## WHAT YOU NEED TO DO
Please retype, word for word, the line containing "Task: Open BTCUSDT symbol search" and every line after it through the end of the records, leaving out all pictures.

== Segment start ==

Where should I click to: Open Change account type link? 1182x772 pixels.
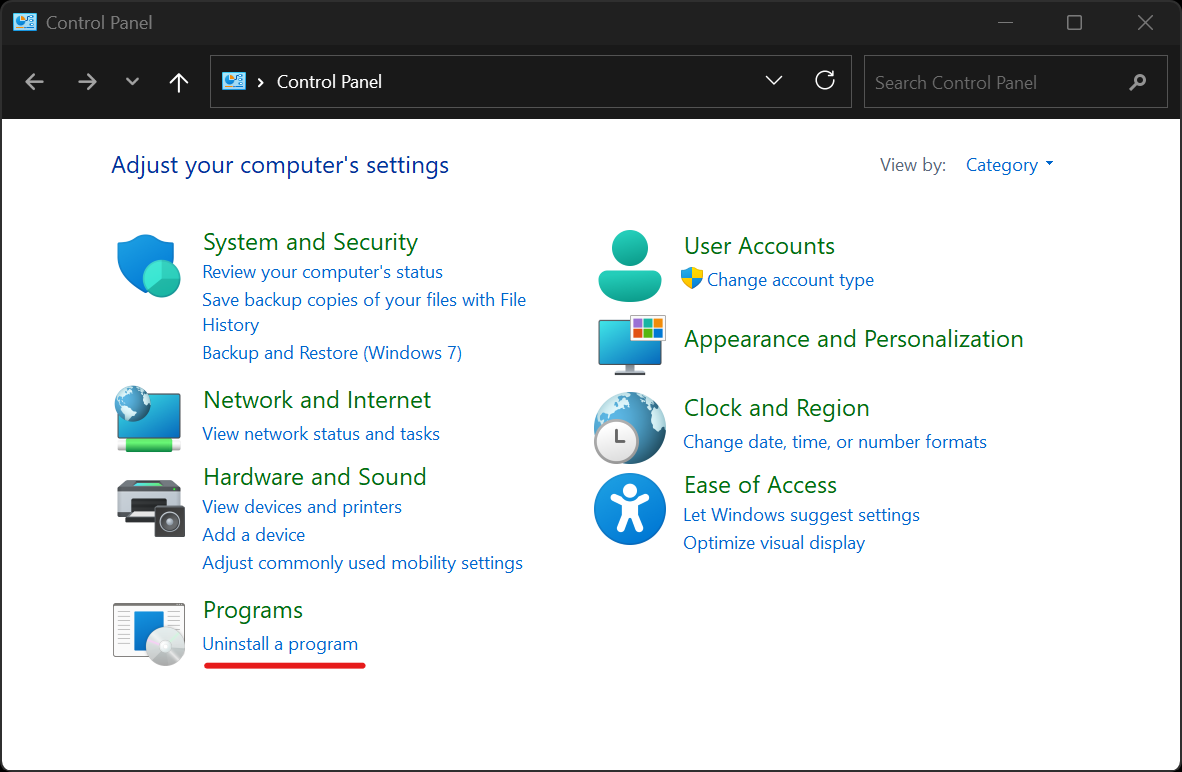click(x=790, y=280)
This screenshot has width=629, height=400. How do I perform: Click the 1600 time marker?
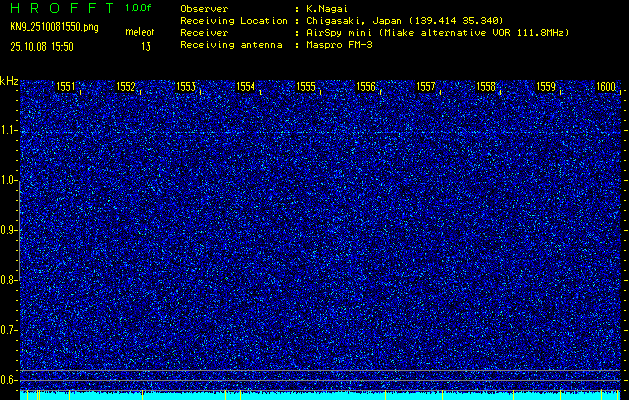point(606,87)
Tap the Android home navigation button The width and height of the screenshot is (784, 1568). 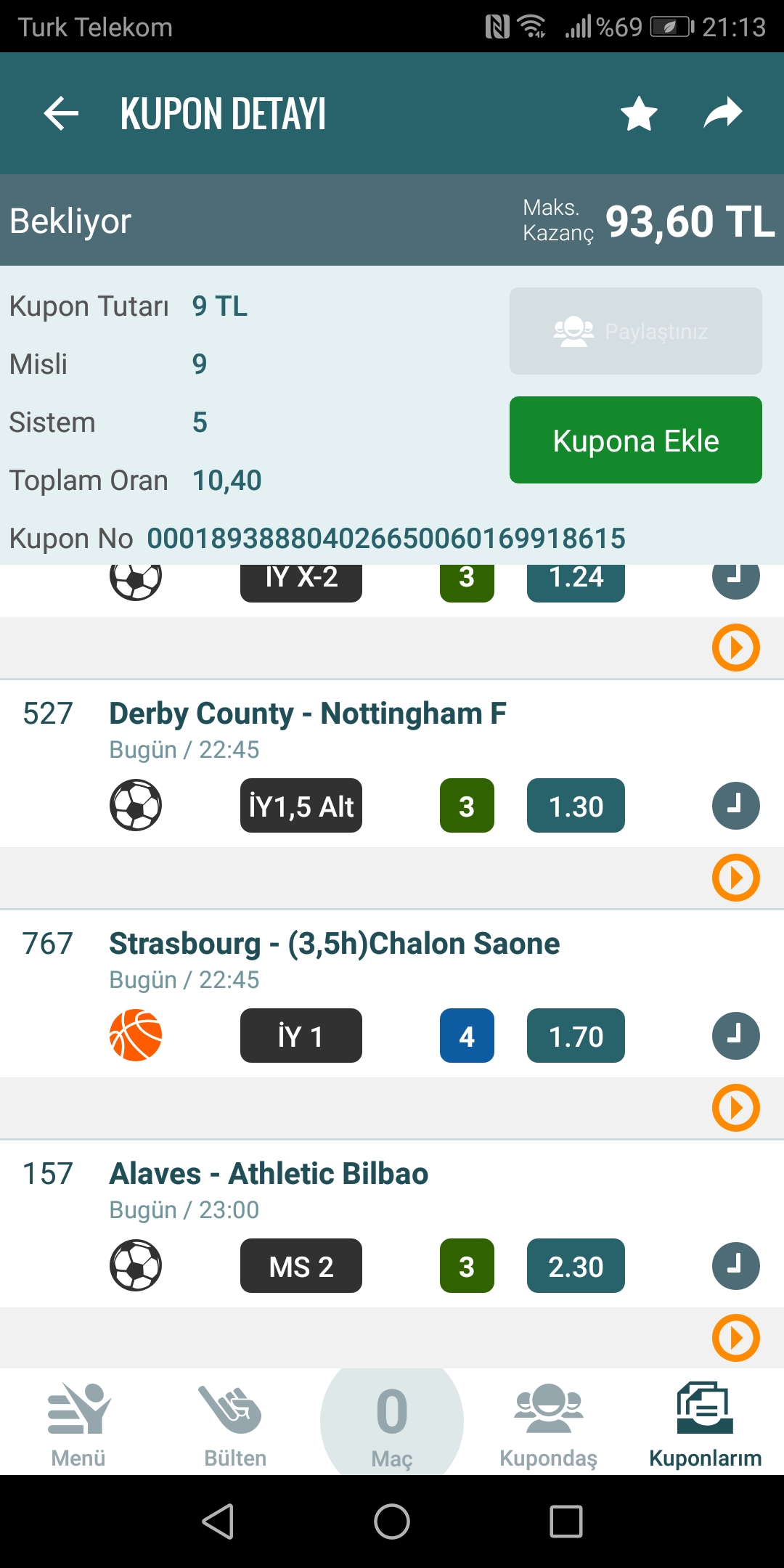click(392, 1522)
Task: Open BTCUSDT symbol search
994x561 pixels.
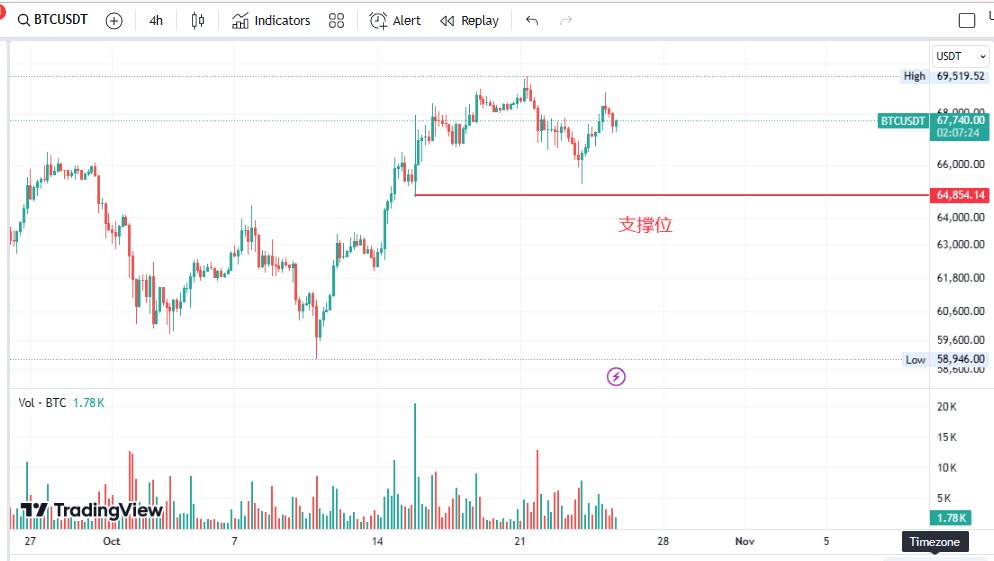Action: (58, 20)
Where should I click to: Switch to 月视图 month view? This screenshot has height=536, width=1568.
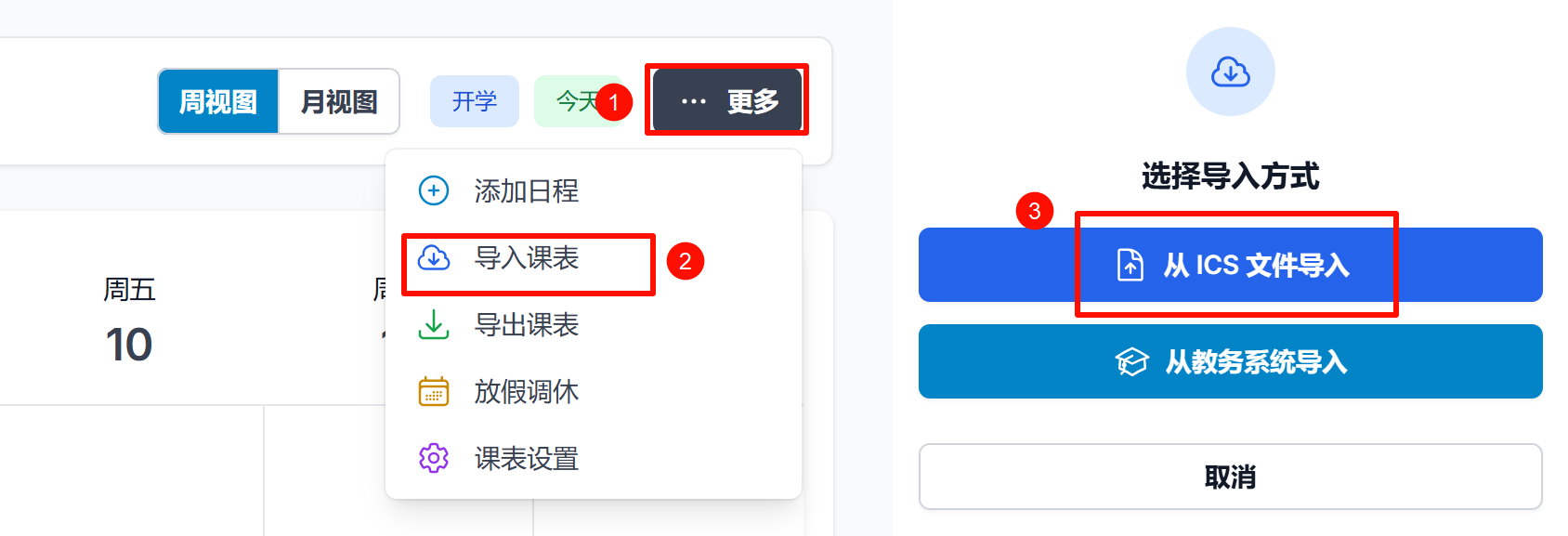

== Segment end ==

## SOLUTION TO THIS PROBLEM
Task: Open BTCUSDT symbol search
994x561 pixels.
Action: (58, 20)
Where should I click to: Switch to 月视图 month view? This screenshot has height=536, width=1568.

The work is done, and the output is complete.